[Saved data entries]
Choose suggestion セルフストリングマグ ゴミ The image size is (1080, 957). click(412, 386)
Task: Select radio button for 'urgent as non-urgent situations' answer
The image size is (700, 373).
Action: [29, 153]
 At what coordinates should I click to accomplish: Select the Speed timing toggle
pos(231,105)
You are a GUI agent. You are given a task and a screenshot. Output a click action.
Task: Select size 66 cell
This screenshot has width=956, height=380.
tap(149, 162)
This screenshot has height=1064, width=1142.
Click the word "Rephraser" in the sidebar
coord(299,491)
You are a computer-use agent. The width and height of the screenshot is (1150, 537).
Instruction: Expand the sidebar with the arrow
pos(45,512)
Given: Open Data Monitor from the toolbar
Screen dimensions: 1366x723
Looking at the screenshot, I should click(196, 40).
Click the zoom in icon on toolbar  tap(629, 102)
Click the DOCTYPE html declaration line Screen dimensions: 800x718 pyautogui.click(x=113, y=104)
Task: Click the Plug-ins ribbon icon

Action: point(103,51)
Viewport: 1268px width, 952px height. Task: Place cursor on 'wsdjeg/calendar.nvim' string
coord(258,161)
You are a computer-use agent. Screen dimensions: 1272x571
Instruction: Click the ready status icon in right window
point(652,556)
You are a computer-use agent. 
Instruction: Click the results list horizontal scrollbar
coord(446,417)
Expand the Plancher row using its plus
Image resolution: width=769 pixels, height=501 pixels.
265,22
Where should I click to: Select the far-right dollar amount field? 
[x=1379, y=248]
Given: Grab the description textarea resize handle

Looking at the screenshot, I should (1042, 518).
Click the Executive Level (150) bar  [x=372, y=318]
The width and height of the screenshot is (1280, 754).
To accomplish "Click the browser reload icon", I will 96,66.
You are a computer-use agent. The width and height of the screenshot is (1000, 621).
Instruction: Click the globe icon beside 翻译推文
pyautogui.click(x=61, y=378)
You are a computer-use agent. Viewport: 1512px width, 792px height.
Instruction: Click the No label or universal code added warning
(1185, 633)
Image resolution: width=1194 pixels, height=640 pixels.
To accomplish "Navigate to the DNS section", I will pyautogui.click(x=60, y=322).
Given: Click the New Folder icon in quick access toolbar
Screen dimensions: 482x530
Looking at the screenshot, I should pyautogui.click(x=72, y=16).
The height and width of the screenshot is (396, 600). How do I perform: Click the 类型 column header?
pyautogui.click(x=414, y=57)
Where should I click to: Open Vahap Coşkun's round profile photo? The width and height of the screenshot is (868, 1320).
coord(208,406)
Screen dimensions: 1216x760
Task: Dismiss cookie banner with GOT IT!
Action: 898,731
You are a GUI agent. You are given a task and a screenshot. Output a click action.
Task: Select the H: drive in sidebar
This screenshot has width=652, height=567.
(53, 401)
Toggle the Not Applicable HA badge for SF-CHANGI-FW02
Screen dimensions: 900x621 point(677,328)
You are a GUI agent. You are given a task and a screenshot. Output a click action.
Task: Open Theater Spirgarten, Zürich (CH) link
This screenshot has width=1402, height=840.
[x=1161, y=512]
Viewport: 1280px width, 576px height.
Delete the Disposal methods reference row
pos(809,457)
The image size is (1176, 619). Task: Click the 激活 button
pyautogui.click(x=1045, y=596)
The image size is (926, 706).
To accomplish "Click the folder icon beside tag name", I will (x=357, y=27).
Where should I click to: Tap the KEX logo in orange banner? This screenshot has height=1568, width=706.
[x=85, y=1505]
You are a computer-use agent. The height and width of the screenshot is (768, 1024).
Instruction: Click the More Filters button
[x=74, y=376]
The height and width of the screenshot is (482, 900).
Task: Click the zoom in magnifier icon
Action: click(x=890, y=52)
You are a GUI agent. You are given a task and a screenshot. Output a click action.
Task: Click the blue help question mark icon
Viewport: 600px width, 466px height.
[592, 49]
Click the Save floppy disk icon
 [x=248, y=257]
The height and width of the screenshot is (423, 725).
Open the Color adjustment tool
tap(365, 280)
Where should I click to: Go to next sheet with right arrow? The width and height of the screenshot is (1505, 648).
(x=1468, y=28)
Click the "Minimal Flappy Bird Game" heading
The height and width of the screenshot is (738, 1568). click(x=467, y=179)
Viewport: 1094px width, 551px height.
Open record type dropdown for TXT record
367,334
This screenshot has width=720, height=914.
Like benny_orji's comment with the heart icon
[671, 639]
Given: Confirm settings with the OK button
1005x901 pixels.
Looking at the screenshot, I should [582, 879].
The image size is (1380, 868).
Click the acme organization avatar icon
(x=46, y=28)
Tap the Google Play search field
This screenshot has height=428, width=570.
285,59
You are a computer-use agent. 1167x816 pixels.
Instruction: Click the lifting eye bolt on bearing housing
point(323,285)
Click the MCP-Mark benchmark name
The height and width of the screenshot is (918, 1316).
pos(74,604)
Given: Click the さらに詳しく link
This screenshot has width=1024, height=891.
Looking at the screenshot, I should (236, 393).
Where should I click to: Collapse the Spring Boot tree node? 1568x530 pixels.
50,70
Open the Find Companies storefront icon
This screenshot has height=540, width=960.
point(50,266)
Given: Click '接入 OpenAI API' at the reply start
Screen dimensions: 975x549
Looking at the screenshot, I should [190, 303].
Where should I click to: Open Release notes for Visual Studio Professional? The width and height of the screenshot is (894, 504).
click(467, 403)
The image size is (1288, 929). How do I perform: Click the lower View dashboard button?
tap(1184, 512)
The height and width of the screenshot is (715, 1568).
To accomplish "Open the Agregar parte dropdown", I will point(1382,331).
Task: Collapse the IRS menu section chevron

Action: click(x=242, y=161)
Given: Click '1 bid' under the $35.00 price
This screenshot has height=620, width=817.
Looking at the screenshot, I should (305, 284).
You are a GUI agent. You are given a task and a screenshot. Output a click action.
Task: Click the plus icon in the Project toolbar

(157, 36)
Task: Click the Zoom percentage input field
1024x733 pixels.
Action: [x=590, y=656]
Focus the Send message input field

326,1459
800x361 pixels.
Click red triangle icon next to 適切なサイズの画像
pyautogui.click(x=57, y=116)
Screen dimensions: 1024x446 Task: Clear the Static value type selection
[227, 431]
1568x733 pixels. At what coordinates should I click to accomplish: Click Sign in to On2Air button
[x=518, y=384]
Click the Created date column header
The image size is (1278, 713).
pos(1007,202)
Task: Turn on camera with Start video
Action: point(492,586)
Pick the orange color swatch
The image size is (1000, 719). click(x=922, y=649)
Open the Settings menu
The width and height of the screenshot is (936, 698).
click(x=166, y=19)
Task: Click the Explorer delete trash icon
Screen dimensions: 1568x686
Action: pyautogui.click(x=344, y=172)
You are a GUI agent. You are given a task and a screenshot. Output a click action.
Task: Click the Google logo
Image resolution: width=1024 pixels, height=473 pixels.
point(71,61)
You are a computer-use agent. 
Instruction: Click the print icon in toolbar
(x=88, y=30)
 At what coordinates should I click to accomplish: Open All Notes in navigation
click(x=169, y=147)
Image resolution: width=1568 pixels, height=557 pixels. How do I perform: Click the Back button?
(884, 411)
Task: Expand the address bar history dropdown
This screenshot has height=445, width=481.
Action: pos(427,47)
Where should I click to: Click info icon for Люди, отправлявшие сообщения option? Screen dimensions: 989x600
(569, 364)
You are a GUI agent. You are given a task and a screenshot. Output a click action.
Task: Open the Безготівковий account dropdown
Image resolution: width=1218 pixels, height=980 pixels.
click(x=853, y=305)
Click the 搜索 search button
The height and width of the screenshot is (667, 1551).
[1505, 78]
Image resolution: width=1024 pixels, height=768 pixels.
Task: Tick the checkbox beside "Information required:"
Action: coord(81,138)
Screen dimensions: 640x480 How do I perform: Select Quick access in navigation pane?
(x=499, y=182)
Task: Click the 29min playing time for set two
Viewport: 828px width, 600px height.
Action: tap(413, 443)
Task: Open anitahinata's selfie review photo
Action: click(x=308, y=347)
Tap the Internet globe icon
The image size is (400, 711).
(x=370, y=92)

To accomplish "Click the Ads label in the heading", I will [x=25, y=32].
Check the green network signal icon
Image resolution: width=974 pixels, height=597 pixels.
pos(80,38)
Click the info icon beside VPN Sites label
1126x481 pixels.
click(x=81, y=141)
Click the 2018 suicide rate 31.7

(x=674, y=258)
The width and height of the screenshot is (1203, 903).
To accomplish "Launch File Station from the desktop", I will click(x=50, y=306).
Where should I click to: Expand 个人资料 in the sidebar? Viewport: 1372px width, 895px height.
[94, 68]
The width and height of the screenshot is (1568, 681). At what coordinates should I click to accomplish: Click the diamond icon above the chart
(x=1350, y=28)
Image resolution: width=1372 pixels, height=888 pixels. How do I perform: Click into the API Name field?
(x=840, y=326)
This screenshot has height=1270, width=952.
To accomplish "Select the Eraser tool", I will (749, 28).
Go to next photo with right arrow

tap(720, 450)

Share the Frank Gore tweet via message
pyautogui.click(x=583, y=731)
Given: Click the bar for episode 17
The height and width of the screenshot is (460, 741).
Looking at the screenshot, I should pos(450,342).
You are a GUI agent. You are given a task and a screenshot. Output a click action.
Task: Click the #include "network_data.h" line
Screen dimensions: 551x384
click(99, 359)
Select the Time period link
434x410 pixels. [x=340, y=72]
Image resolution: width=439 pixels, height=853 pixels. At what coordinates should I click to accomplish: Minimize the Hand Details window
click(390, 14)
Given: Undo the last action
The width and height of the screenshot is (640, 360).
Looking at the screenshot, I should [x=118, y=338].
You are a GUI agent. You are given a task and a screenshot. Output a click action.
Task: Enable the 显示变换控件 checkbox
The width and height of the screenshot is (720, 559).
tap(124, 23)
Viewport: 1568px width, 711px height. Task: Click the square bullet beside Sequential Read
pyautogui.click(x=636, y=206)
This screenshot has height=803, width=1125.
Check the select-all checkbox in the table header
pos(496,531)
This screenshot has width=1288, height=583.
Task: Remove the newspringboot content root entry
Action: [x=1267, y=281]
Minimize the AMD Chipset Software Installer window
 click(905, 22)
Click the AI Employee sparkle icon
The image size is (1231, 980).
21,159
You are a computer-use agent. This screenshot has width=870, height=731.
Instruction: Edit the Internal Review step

### Exercise objective
Look above for the line holding "Click the DOCTYPE". Print it and every line after it, exactly, through the line holding "Given: Click the New".

### Result of the exercise
Click the DOCTYPE html declaration line Screen dimensions: 800x718 pyautogui.click(x=113, y=104)
Task: Click the Plug-ins ribbon icon

Action: point(103,51)
Viewport: 1268px width, 952px height. Task: Place cursor on 'wsdjeg/calendar.nvim' string
coord(258,161)
You are a computer-use agent. Screen dimensions: 1272x571
Instruction: Click the ready status icon in right window
point(652,556)
You are a computer-use agent. 
Instruction: Click the results list horizontal scrollbar
coord(446,417)
Expand the Plancher row using its plus
Image resolution: width=769 pixels, height=501 pixels.
265,22
Where should I click to: Select the far-right dollar amount field? 
[x=1379, y=248]
Given: Grab the description textarea resize handle

Looking at the screenshot, I should (1042, 518).
Click the Executive Level (150) bar  [x=372, y=318]
The width and height of the screenshot is (1280, 754).
To accomplish "Click the browser reload icon", I will 96,66.
You are a computer-use agent. The width and height of the screenshot is (1000, 621).
Instruction: Click the globe icon beside 翻译推文
pyautogui.click(x=61, y=378)
You are a computer-use agent. Viewport: 1512px width, 792px height.
Instruction: Click the No label or universal code added warning
(1185, 633)
Image resolution: width=1194 pixels, height=640 pixels.
To accomplish "Navigate to the DNS section", I will pyautogui.click(x=60, y=322).
Given: Click the New Folder icon in quick access toolbar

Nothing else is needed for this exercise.